◆ **GIVEN TEXT**
-- Begin --
# Chickens for Beginners...?



## Grimm (Sep 5, 2012)

This coming spring I am getting a few chickens. I have some experience with them so I am not afraid or 100% clueless as to how to tend these birds.

My question is what breed do you recommend for a beginner? I know Roo will want to get involved with them so a breed that can tolerate kids would be nice. (the ones I tended as a kid would peck at us when we collected eggs and my knuckles are still pretty scarred from them being mean.)

And where/how do you get your chicks? We have feed stores near us and they carry them around Easter but is there a way to get them sooner?

Sorry, mods, if this has been asked a dozen times. I couldn't find a thread that answered this. :dunno:


----------



## cnsper (Sep 20, 2012)

You can order chicks online. Depending on the weather in winter will determine the breeds that you may need. Being that you are in CA... Rhode Island Reds would be a good choice. They can be good mothers also. A friend of mine has Dark Cornish running loose and he had chicks coming out his ears last year.

1. Rhode Island Red
2. Buff Orphington
3. Dark Cornish

Those are my three favorites that I have raised. I like the brown egg layers over the white egg layers. Basically they are not really as much pets as they are livestock so they will not be cuddly for the kiddo but you have to be firm with them if they start pecking. I had a rooster last year that was getting uppity and I knocked him for a loop for about 30 minutes and he was fine after that. 

It is just like any other animal, you have to let them know that you are the boss.

BTW the Dark Cornish taste awesome. Don't let others tell you that they HAVE to be butchered at 12 weeks or younger or they get tough... They do if you fry them but the old tough ones make really good soup. It's all in how they are cooked.


----------



## Grimm (Sep 5, 2012)

cnsper said:


> You can order chicks online. Depending on the weather in winter will determine the breeds that you may need. Being that you are in CA... Rhode Island Reds would be a good choice. They can be good mothers also. A friend of mine has Dark Cornish running loose and he had chicks coming out his ears last year.
-- End --
◆ **GIVEN INFORMATION**
-- Begin --
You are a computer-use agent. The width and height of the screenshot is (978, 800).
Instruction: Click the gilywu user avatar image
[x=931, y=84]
-- End --
-- Begin --
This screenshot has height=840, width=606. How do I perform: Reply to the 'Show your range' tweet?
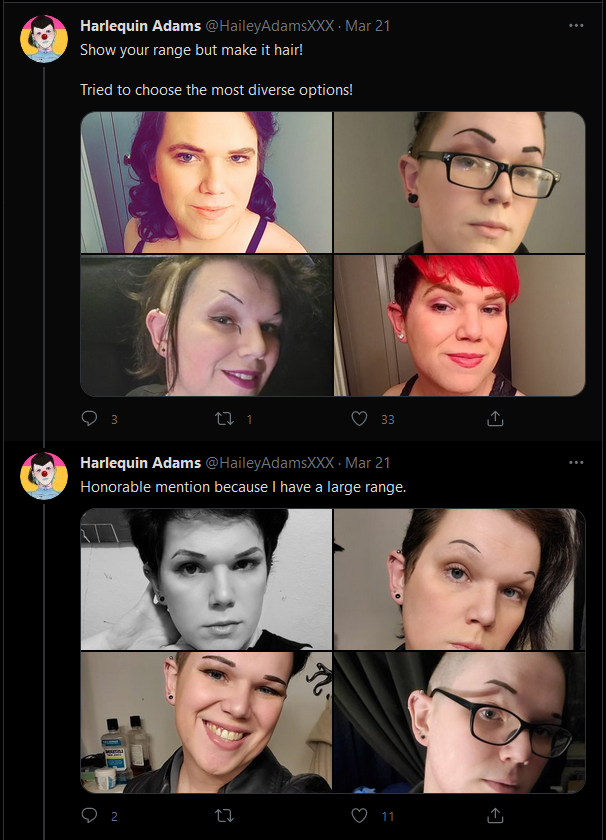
-- End --
◆ **CHALLENGE**
Please list every chicken breed named in the chicken forum thread above.

◆ **THE RESULT**
Rhode Island Red
Buff Orphington
Dark Cornish